Neuralink Details Malfunction In First Human Brain-Chip Implant

Hand holding a neuralink chip.
A Neuralink brain chip implant has been experiencing issues since it was installed in the brain of a 29-year-old patient. While the brain-computer interface (BCI) has since given the implantee improved quality-of-life, Neuralink has reported that some of the device's "threads" have retracted from the patient's brain, therefore reducing the implant's effectiveness. The patient's health and safety doesn't seem to be an issue, thankfully.

In January, Noland Arbaugh made history by being the first human to have a brain-computer interface chip implanted into his noggin (using a robotic surgeon, no less). Arbaugh, among 180,000 other Americans, lives with quadriplegia, where in his case full paralysis from the shoulders down was caused by a diving accident eight years ago.

Presently, people with quadriplegia find it challenging to engage and live in a highly digital society, leading to increased isolation, self-esteem, and financial issues. The problem that Neuralink seeks to solve is to bring digital control back into their lives by enabling them to control external technology with their minds. Yes, trippy.

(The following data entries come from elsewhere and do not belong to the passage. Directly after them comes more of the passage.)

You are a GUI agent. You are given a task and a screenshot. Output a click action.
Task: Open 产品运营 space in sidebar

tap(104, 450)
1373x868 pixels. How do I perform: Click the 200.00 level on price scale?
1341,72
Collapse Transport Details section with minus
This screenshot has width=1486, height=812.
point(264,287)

link electrodes across 64 threads

Neuralink's Link chip contains 1,024 electrodes spread across 64 threads that are used to collect neural activity and movement intentions, and then send that data to the company's computers to process the thought into action. In a recent blog post, the company said that "a number of threads retracted from the [Arbaugh’s] brain, resulting in a net decrease in the number of effective electrodes". The number of affected threads wasn't (and still hasn't been) specified, but the result means that the system's ability to collect brain data has been reduced.

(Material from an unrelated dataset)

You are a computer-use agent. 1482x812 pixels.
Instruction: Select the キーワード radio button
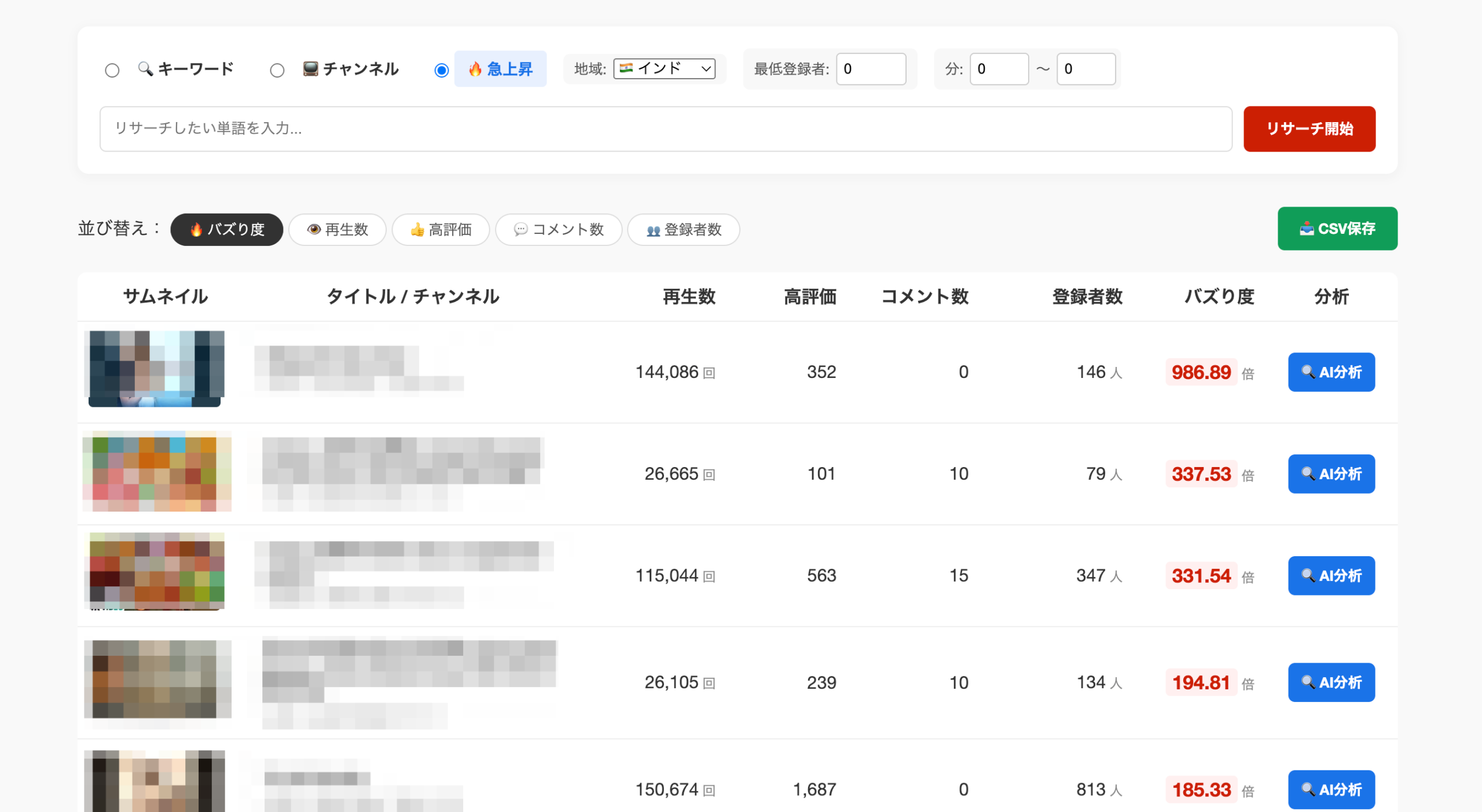(x=112, y=70)
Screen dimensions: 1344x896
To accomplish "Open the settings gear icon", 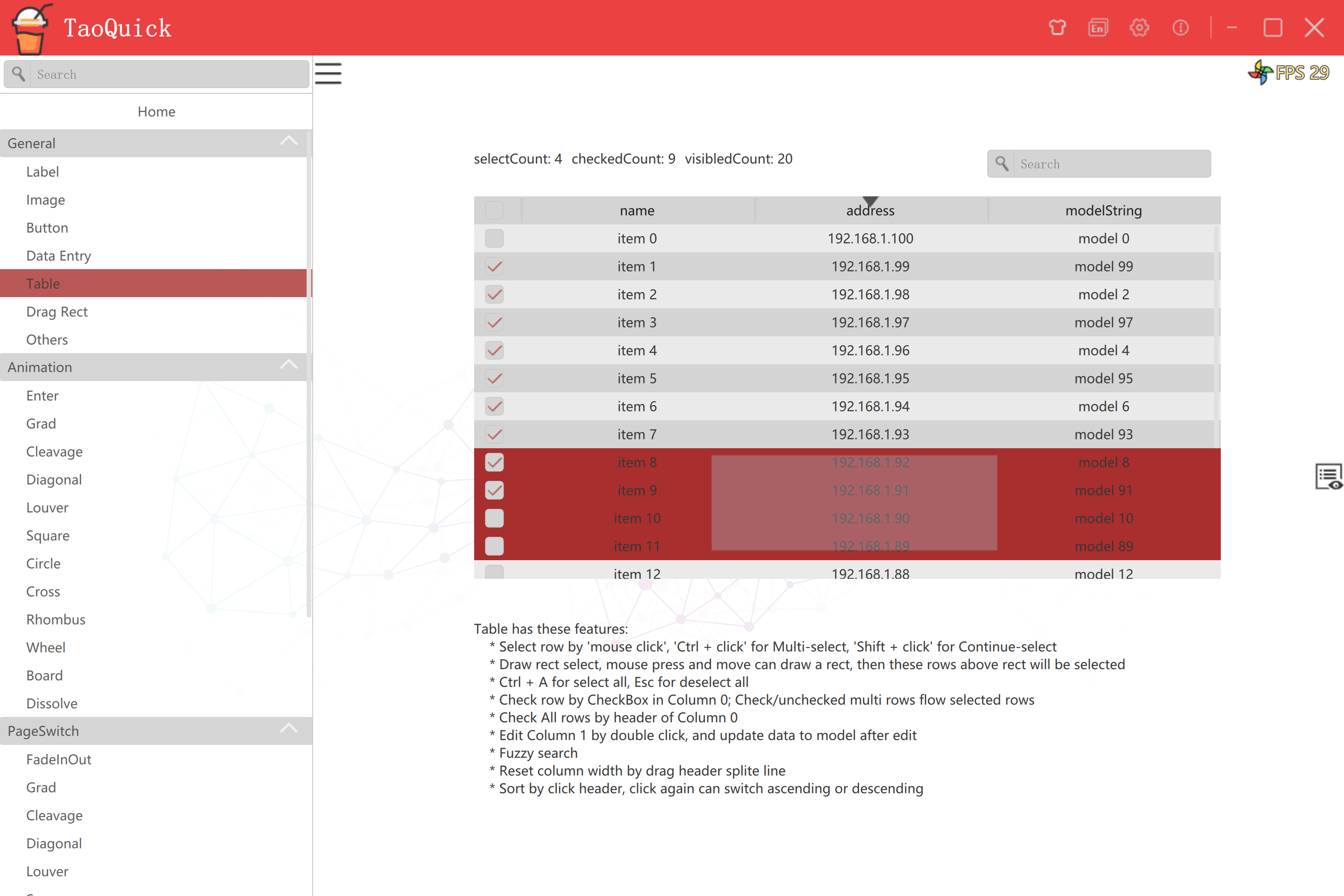I will click(x=1139, y=28).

Granted, the company added that to compensate, they "modified the recording algorithm to be more sensitive to neural population signals, improved the techniques to translate these signals into cursor movements, and enhanced the user interface". An interesting side benefit was that the "refinements produced a rapid and sustained improvement in BPS, that has now superseded Noland’s initial performance".

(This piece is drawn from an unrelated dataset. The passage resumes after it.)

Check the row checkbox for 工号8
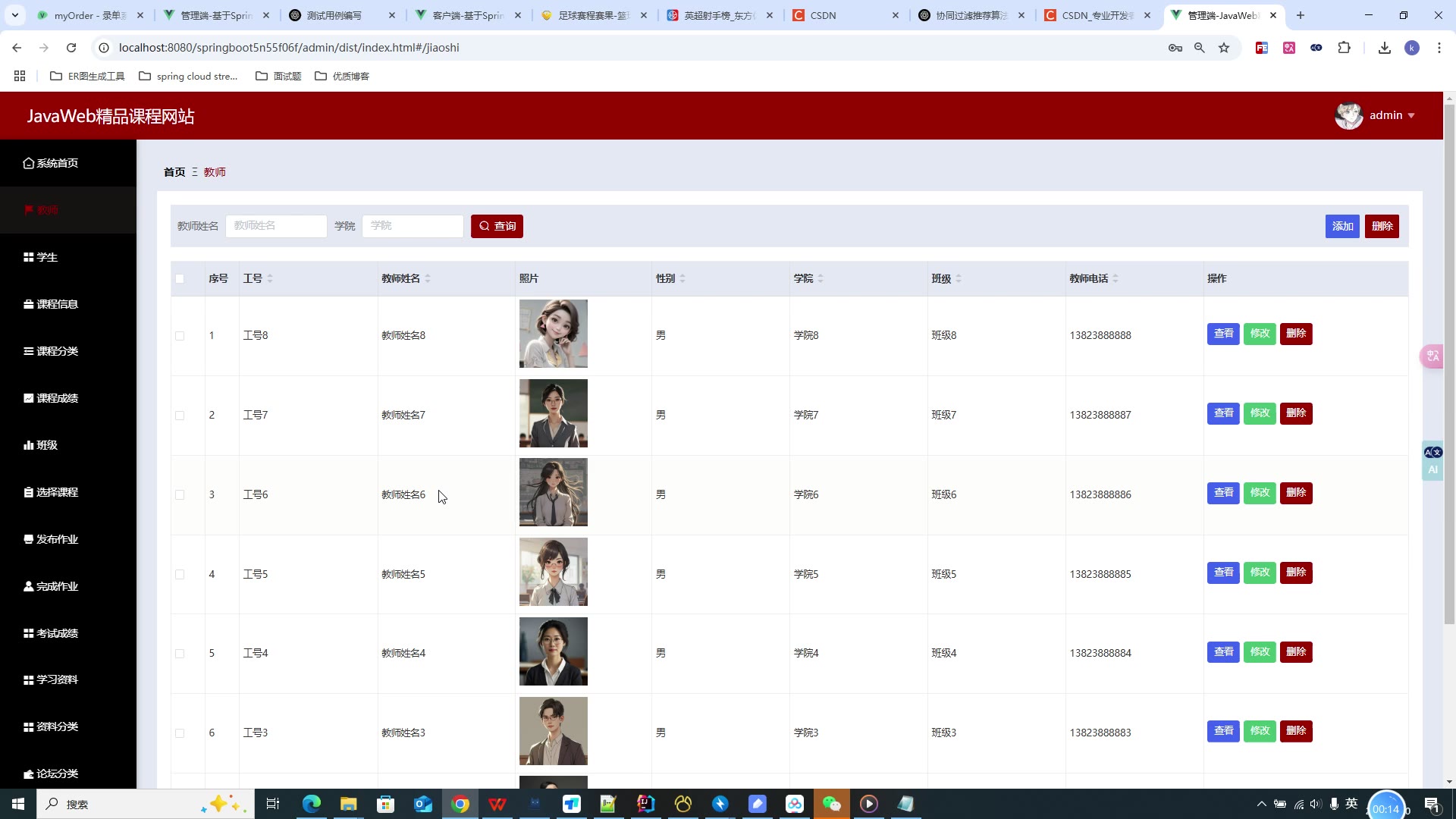 (180, 335)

Neuralink, another Elon Musk startup project, also clarified that Arbaugh isn't in any physical danger with the malfunction. In fact, Arbaugh has continued to use the BCI for about eight hours per day during the week and up to ten hours during weekends. Arbaugh praises the tech by saying that it, "has helped me reconnect with the world, my friends, and my family. It's given me the ability to do things on my own again without needing my family at all hours of the day and night.”